Interestingly, not only are the same gene pairs biased in the most frequent C→T and G→A transitions, but also there is a colinear though smaller bias in G→T and complementary C→A transversions, (Fig. 6A), the G→T most likely originating on the nontranscribed strand and the C→A on the transcribed strand (Rodin et al. 2002). Only G↔C and A↔T transversions behave as expected for gene-symmetric mutagenesis (Fig. 6A). One possible explanation is that at least in isochoric genomes, neither G↔C nor A↔T mutations can change the GC content. Besides, G↔C substitutions are self-strand-symmetric: regardless of whether a G→C or C→G transversion occurred, neither changes the G:C base pair itself. Therefore, one cannot distinguish the G→C transversion originating on the nontranscribed strand from the reverse event, C→G, when the latter actually originated from G→C on the transcribed strand (Rodin et al. 2002). Accordingly, if in a given gene pair G↔C transversions are indeed strongly biased toward one of the genes but their sequences contain nearly equal numbers of Gs and Cs (and most genes do), this bias is in fact unidentifiable. The same is true for the transversions pair A→T and T→A.

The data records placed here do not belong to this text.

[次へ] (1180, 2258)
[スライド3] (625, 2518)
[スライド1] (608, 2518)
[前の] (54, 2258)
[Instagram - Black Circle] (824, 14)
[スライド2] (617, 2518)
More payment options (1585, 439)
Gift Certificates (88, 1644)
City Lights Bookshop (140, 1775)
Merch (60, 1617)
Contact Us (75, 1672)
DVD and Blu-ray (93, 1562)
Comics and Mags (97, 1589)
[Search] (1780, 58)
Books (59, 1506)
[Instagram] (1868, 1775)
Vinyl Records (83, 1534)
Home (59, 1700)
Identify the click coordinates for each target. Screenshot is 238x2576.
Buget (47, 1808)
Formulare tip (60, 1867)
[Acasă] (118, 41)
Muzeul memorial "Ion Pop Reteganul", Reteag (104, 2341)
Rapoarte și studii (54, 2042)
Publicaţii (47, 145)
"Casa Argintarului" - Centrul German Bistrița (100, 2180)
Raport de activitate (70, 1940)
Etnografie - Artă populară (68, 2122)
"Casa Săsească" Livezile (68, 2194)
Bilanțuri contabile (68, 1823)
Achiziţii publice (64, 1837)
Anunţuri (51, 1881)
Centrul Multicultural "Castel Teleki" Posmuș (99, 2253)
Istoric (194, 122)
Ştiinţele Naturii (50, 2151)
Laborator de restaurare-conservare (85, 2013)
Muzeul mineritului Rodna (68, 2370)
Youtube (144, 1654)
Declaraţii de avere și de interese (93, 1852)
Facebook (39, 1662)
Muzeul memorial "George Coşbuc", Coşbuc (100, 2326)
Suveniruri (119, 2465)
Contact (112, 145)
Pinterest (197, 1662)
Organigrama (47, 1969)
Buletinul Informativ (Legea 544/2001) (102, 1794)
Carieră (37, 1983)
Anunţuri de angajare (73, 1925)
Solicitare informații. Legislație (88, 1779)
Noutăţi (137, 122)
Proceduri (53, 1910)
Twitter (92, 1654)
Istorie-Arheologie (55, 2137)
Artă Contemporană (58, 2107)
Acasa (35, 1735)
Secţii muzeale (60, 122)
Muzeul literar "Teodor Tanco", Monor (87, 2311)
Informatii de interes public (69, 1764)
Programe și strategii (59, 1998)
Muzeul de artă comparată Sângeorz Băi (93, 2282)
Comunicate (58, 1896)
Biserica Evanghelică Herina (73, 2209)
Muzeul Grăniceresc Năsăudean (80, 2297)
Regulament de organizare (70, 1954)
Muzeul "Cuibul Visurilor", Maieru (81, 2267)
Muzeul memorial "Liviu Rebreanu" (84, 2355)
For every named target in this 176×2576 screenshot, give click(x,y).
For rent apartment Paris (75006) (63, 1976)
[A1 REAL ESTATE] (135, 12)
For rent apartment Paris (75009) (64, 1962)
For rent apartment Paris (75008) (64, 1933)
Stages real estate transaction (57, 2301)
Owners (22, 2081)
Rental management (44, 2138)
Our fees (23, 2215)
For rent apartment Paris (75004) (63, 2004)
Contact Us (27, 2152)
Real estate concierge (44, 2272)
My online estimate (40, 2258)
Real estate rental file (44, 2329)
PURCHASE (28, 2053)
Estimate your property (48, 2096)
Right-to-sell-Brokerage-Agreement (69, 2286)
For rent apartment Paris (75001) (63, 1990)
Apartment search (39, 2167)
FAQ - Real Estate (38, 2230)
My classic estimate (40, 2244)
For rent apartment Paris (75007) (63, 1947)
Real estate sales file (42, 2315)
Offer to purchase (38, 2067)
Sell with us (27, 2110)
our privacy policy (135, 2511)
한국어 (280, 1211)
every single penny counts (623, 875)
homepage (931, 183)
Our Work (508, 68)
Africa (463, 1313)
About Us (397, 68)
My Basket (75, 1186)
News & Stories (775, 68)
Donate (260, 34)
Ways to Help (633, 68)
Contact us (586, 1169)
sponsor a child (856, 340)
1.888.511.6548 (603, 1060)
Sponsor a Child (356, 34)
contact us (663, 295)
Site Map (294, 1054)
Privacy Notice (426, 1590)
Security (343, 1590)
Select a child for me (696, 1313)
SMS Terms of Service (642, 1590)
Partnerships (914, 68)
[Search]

Depletion of methylated CpGs contributes heavily to the mutational asymmetry of human gene duplicates. For example, the human γ-2 actin gene is obviously CpG-poor in comparison with α-1 (26 vs. 96 CpG sites, respectively). However, we unexpectedly found a similar mutational bias in all other species, independent of their methylation status and isochore organization (Fig. 6B). Although the most biased gene pairs occur in the methylated human genome (Fig. 6B and inset), which has a most spectacular isochore structure as well, the mouse genome (also methylated and isochoric) is actually indistinguishable from the unmethylated, isochoreless nematode genome. Moreover, with respect to the mutational asymmetry of gene duplicates, the methylated A. thaliana looks inferior even to C. elegans (Fig. 6B).

Position Effects

Thus, neither methylation alone, nor isochores, nor both can be a primary cause of the asymmetry described above; rather they represent specific realizations of some universal principle of genome evolution in eukaryotes. Very intriguing in this regard is a feature of duplicate genes, commonly shared by animal genomes (Table 1): genes from GC asymmetric pairs tend to be localized in different chromosomes, whereas genes from symmetric pairs demonstrate the opposite tendency. Since each of the pairs emerged once by duplication, this difference most likely reflects the earlier unknown role of position effects in evolution by gene duplication. Generally, we suggest that the chance of a duplicate to succeed in functional divergence, including a gradual evolution toward a new function, is greater for those which change their position in the genome. A distantly relocated gene copy is more likely to experience a different chromatin environment and a different epigenetic regulation than in the environment of the original functional gene. More specifically, a new position may positively influence the functional divergence of gene duplicates by means of their nonoverlapping stage/tissue-specific epigenetic inactivation, which makes the duplicates visible for natural selection and thus promotes the elimination of degenerative and the fixation of advantageous mutations toward neofunctionalization (Rodin and Riggs 2003; Fig. 1). All these evolutionary effects are more likely when a duplicate gene transfers to a different chromosome and this may explain Table 1.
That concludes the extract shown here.